El insomnio crónico se define por la insatisfacción con la cantidad y calidad del sueño asociado a la dificultad para iniciar o mantener el sueño, con una frecuencia de un mínimo de tres noches por semana y durante un periodo mínimo de tres meses. Para poder considerarse insomnio, tienen que darse las condiciones adecuadas para dormir en lo que respecta a oscuridad, silencio y temperatura agradable.

Puesto que los síntomas del insomnio son subjetivos, el diagnóstico se va a fundamentar en la información que proporciona el paciente; raramente va a ser necesario completar el estudio diagnóstico con pruebas sofisticadas. El estudio del sueño (polisomnografía) suele relegarse para descartar sospechas de síndrome de apnea del sueño, síndrome de piernas inquietas, o para pacientes que se duermen con demasiada facilidad durante el día.

La valoración médica que se debe hacer del insomnio crónico incluye: antecedentes familiares de insomnio, antecedentes personales de insomnio y cómo se trató en otras ocasiones, consumo de sustancias (café, tabaco, alcohol y drogas) y fármacos prescritos. Además de la historia clínica habitual, se debe preguntar por los hábitos de vida del paciente: a qué hora se acuesta, a qué hora se levanta, cuántas comidas hace al día, cuándo realiza la última comida, si hace ejercicio y a qué hora, etc.
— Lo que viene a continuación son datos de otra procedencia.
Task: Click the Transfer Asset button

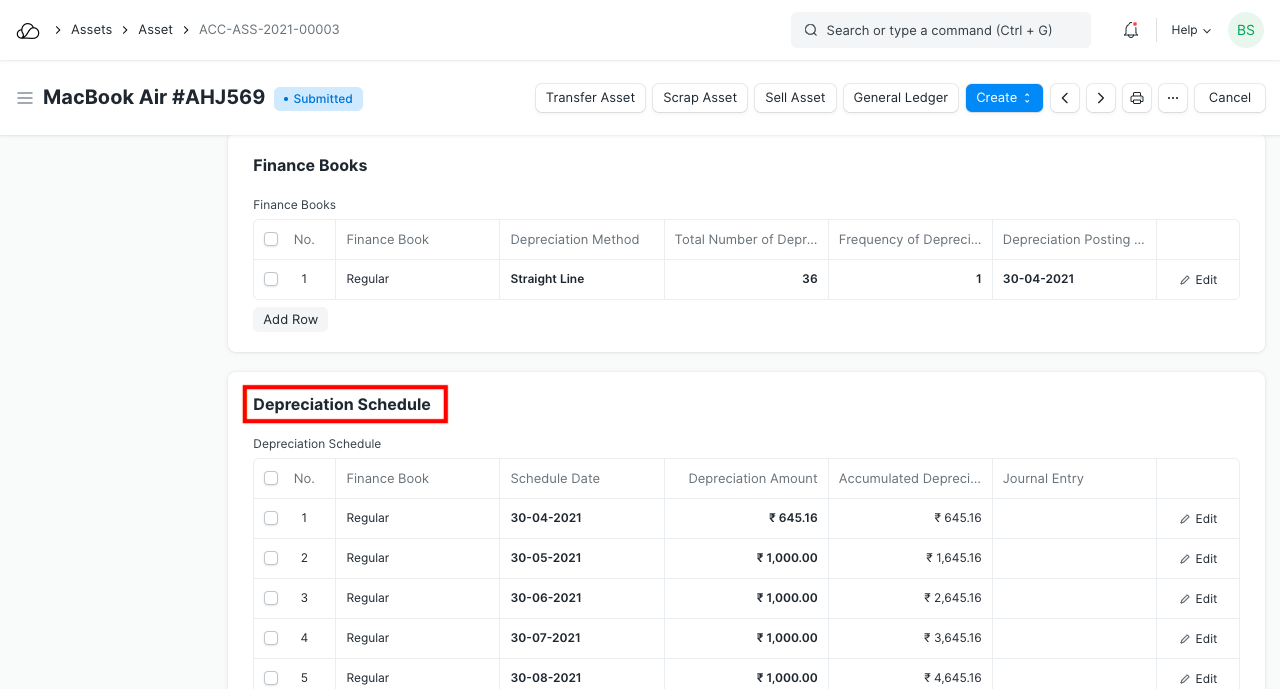Action: pyautogui.click(x=590, y=98)
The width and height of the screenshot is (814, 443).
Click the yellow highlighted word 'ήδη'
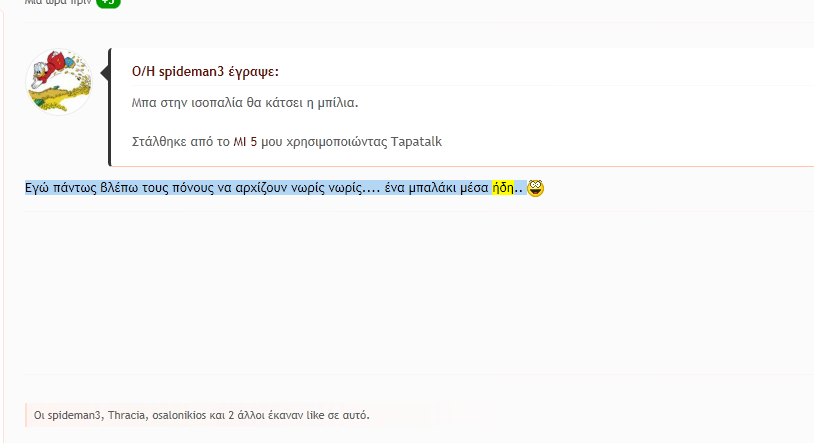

Toda esta información resulta muy útil para conocer las posibles causas del insomnio, sus precipitantes, sus mantenedores, posibles remedios y recomendaciones.

La mejor manera de diagnosticar el tipo de insomnio es mediante una entrevista con el paciente y con su pareja.

Es necesario también anotar el momento de la noche en que aparece el insomnio (al inicio, durante la madrugada o en la mañana), si produce somnolencia o fatiga durante el día, problemas de concentración, memoria, cambios de humor, dolores de cabeza, etc.

Resulta muy útil que el paciente vaya acompañado a la consulta con la persona que duerme en la cama. Al acompañante le vamos a preguntar por el patrón de sueño, cuánto ronca, si tiene pausas de apnea, sobre los movimientos involuntarios mientras duerme, si es sonámbulo, etc. Esto nos va a permitir sospechar o descartar los otros trastornos del sueño-vigilia que se explican en el siguiente apartado.